Requirement. In the material below, find each line holding the string "agent" and copy it.

Source material.
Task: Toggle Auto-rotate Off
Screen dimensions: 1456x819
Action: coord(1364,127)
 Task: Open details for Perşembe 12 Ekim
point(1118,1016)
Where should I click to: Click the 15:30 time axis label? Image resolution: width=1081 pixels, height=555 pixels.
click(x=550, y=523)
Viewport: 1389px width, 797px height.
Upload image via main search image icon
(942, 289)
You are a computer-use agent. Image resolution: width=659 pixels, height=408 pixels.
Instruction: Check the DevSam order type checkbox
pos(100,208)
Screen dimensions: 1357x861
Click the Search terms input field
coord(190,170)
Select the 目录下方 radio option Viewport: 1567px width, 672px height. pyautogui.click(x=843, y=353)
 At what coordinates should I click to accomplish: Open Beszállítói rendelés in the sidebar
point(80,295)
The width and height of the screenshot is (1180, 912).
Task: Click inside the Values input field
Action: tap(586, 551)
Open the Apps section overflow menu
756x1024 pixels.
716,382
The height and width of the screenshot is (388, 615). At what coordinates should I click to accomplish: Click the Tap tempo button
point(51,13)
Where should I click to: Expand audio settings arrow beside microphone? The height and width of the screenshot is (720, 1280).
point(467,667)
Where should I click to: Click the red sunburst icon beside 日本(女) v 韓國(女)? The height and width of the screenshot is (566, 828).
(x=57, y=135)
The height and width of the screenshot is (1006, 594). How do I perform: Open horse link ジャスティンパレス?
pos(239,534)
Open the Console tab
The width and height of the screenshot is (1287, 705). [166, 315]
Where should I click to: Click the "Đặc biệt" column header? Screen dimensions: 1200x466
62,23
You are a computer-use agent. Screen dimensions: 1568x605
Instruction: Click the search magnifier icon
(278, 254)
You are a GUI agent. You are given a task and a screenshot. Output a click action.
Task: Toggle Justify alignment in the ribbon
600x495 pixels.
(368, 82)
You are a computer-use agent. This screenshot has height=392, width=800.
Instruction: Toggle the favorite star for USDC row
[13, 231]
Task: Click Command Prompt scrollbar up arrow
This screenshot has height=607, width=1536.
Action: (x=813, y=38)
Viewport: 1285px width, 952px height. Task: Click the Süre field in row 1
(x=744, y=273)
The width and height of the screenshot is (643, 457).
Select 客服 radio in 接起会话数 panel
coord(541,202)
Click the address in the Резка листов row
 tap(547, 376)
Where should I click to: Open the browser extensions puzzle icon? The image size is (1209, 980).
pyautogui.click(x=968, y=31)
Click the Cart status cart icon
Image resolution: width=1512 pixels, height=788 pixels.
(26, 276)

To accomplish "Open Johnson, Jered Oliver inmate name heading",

Your response.
You are a computer-use agent. Image resolution: width=659 pixels, height=408 pixels.
You are a computer-use agent. Screen dimensions: 1568x605
You are a GUI agent. You are given a task and a screenshot. Output a click action.
You are a computer-use agent. This screenshot has height=392, width=800.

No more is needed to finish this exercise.